Moreover, since emotional situational challenges are not static but constantly changing, the regulatory strategy likely to be most effective will tend to change over the course of the same stressor episode.

Simply put, what works at one moment may no longer be effective a short while later. It may often be necessary to cycle through the flexibility sequence multiple times within the same stressor episode.

Finally, for more enduring traumatic stress reactions, it may be necessary to cycle through the sequence repeatedly over a period ranging anywhere from a few hours to a few weeks or longer.

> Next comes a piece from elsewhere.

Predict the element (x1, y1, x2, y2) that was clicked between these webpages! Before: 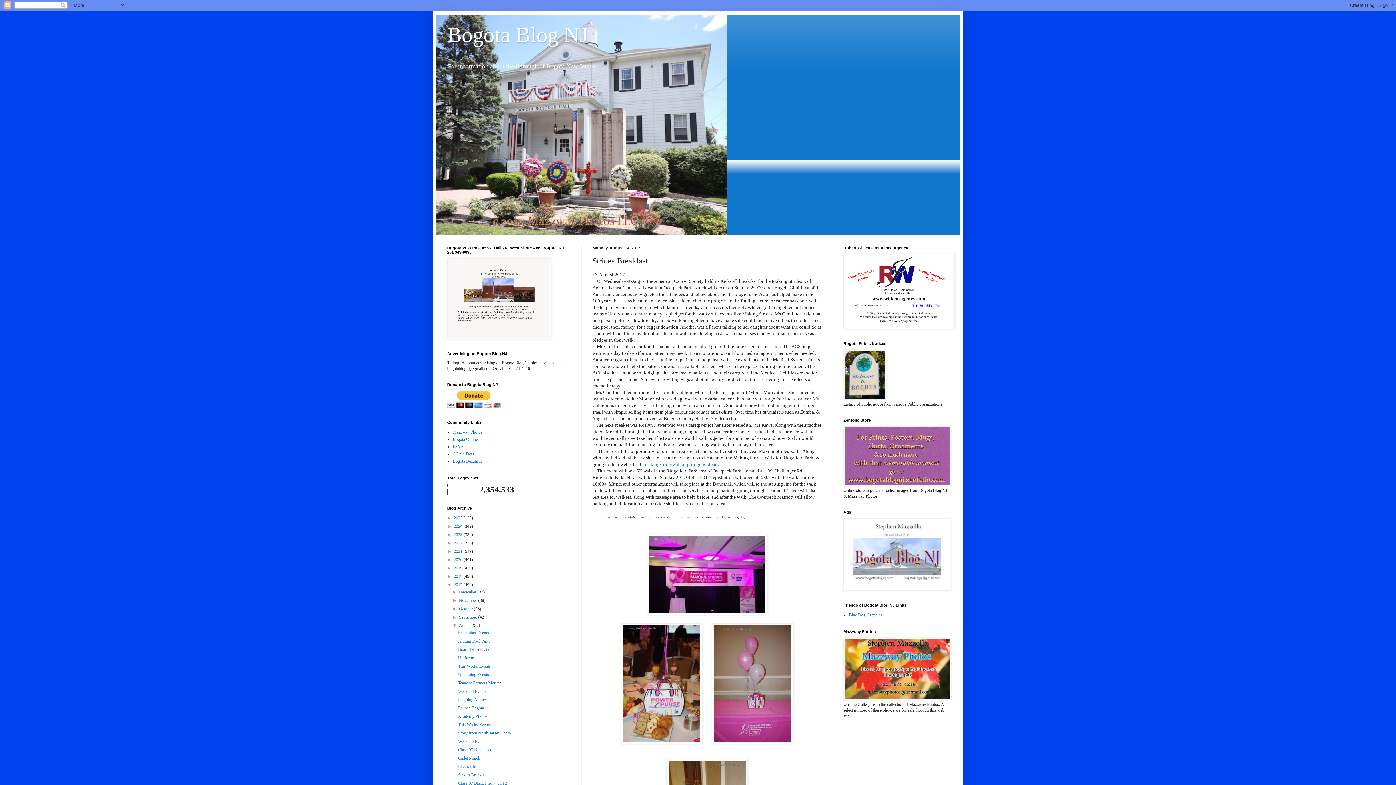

Practice makes better, not perfect. With practice we develop a motivational foundation for flexible emotional responding, we create an overall conviction, an emotional flexibility mindset, that helps us engage with the difficult tasks at hand. AND IT IS ALL BY GOD’S GRACE!

REFERENCE

Bonanno, G. A., & Burton, C. L. (2013). Regulatory flexibility: An individual differences perspective on coping and emotion regulation. Perspectives on Psychological Science, 8(6), 591–612. doi:10.1177/1745691613504116.